** WHAT YOU WILL DO **
Continue the PyPy commit diff on propagating class information into bridges, picking up right after its final line.

** PAGE EXTRACT **
■ ■ ■

[pypy-commit] pypy optinfo-into-bridges: propagate class information into bridges by storing extra bits into the resume

Wed Oct 12 11:47:41 EDT 2016

Author: Carl Friedrich Bolz <cfbolz at gmx.de>
Branch: optinfo-into-bridges
Changeset: r87729:64035cb4e678
Date: 2016-10-12 17:07 +0200
http://bitbucket.org/pypy/pypy/changeset/64035cb4e678/

Log:	propagate class information into bridges by storing extra bits into
	the resume bytecode

	(approach is open to discussion)

diff --git a/rpython/jit/metainterp/compile.py b/rpython/jit/metainterp/compile.py
--- a/rpython/jit/metainterp/compile.py
+++ b/rpython/jit/metainterp/compile.py
@@ -85,13 +85,14 @@
     """ This represents ops() with a jump at the end that goes to some
     loop, we need to deal with virtual state and inlining of short preamble
     """
-    def __init__(self, trace, runtime_boxes, call_pure_results=None,
+    def __init__(self, trace, runtime_boxes, key, call_pure_results=None,
                  enable_opts=None, inline_short_preamble=False):
         self.trace = trace
         self.runtime_boxes = runtime_boxes
         self.call_pure_results = call_pure_results
         self.enable_opts = enable_opts
         self.inline_short_preamble = inline_short_preamble
+        self.resumestorage = key
 
     def optimize(self, metainterp_sd, jitdriver_sd, optimizations, unroll):
         from rpython.jit.metainterp.optimizeopt.unroll import UnrollOptimizer
@@ -100,7 +101,8 @@
         return opt.optimize_bridge(self.trace, self.runtime_boxes,
                                    self.call_pure_results,
                                    self.inline_short_preamble,
-                                   self.box_names_memo)
+                                   self.box_names_memo,
+                                   self.resumestorage.rd_numb)
 
 class UnrolledLoopData(CompileData):
     """ This represents label() ops jump with extra info that's from the
@@ -1068,7 +1070,11 @@
     call_pure_results = metainterp.call_pure_results
 
     if metainterp.history.ends_with_jump:
-        data = BridgeCompileData(trace, runtime_boxes,
+        if isinstance(resumekey, ResumeGuardCopiedDescr):
+            key = resumekey.prev
+        else:
+            key = resumekey
+        data = BridgeCompileData(trace, runtime_boxes, key,
                                  call_pure_results=call_pure_results,
                                  enable_opts=enable_opts,
                                  inline_short_preamble=inline_short_preamble)
diff --git a/rpython/jit/metainterp/opencoder.py b/rpython/jit/metainterp/opencoder.py
--- a/rpython/jit/metainterp/opencoder.py
+++ b/rpython/jit/metainterp/opencoder.py
@@ -62,7 +62,7 @@
         assert isinstance(snapshot, TopSnapshot)

■ ■ ■

** AVAILABLE DATA **
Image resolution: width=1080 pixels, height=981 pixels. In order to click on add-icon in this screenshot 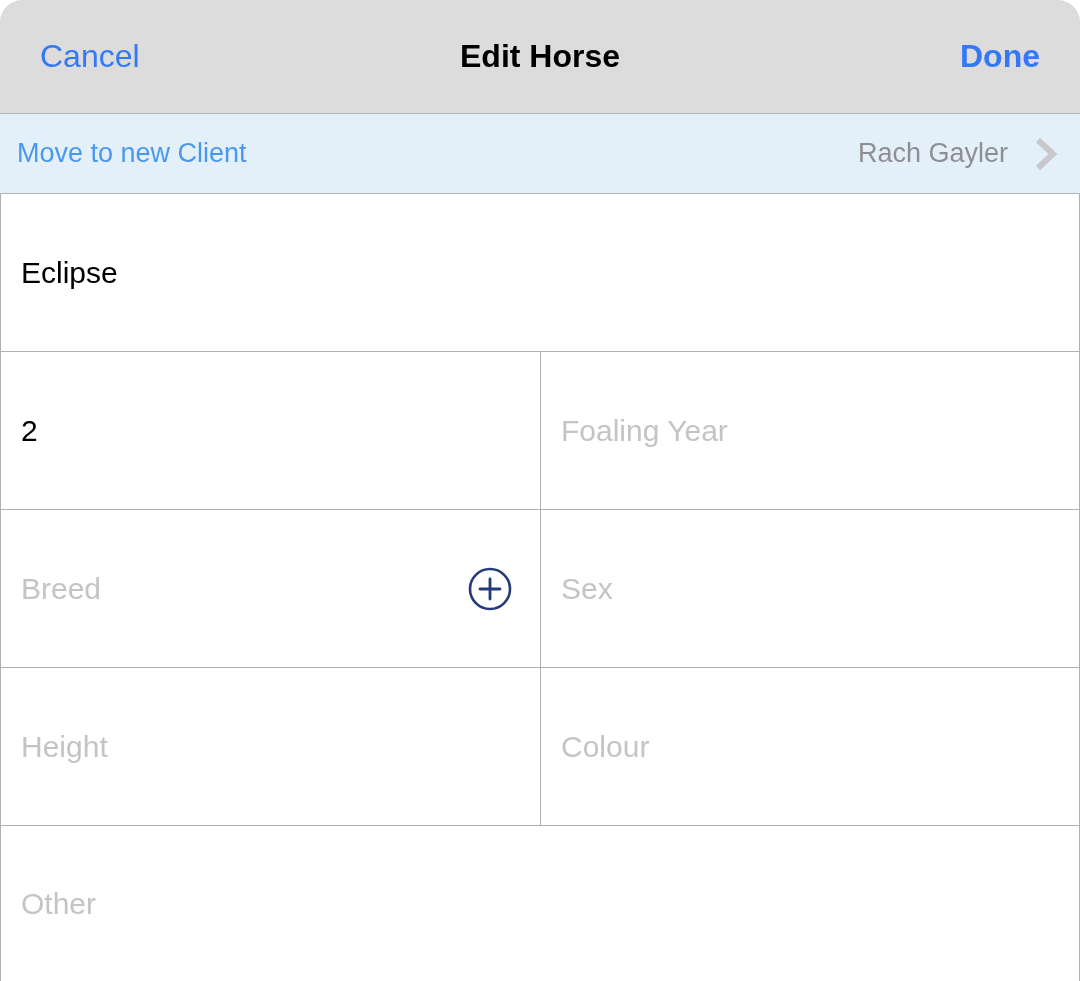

■ ■ ■

** OUTPUT FOR THIS TASK **
         self.vable_array = snapshot.vable_array
         self.vref_array = snapshot.vref_array
-        self.size = len(self.vable_array) + len(self.vref_array) + 2
+        self.size = len(self.vable_array) + len(self.vref_array) + 3
         jc_index, pc = unpack_uint(snapshot.packed_jitcode_pc)
         self.framestack = []
         if jc_index == 2**16-1:
diff --git a/rpython/jit/metainterp/optimizeopt/bridgeopt.py b/rpython/jit/metainterp/optimizeopt/bridgeopt.py
new file mode 100644
--- /dev/null
+++ b/rpython/jit/metainterp/optimizeopt/bridgeopt.py
@@ -0,0 +1,59 @@
+""" Code to feed information from the optimizer via the resume code into the
+optimizer of the bridge attached to a guard. """
+
+from rpython.jit.metainterp.resumecode import numb_next_item, numb_next_n_items, unpack_numbering
+
+# XXX at the moment this is all quite ad-hoc. Could be delegated to the
+# different optimization passes
+
+# adds the following sections at the end of the resume code:
+#
+# ---- known classes
+# <bitfield> size is the number of reference boxes in the liveboxes
+#            1 klass known
+#            0 klass unknown
+#            (the class is found by actually looking at the runtime value)
+#            the bits are bunched in bunches of 7
+#
+# ----
+
+def serialize_optimizer_knowledge(optimizer, numb_state, liveboxes, memo):
+    numb_state.grow(len(liveboxes)) # bit too much
+    # class knowledge
+    bitfield = 0
+    shifts = 0
+    for box in liveboxes:
+        if box.type != "r":
+            continue
+        info = optimizer.getptrinfo(box)
+        known_class = info is not None and info.get_known_class(optimizer.cpu) is not None
+        bitfield <<= 1
+        bitfield |= known_class
+        shifts += 1
+        if shifts == 7:
+            numb_state.append_int(bitfield)
+            bitfield = shifts = 0
+    if shifts:
+        numb_state.append_int(bitfield << (7 - shifts))
+
+def deserialize_optimizer_knowledge(optimizer, numb, runtime_boxes, liveboxes):
+    # skip resume section
+    index = skip_resume_section(numb, optimizer)
+    # class knowledge
+    bitfield = 0
+    mask = 0
+    for i, box in enumerate(liveboxes):
+        if box.type != "r":
+            continue
+        if not mask:
+            bitfield, index = numb_next_item(numb, index)
+            mask = 0b1000000
+        class_known = bitfield & mask
+        mask >>= 1
+        if class_known:
+            cls = optimizer.cpu.ts.cls_of_box(runtime_boxes[i])
+            optimizer.make_constant_class(box, cls)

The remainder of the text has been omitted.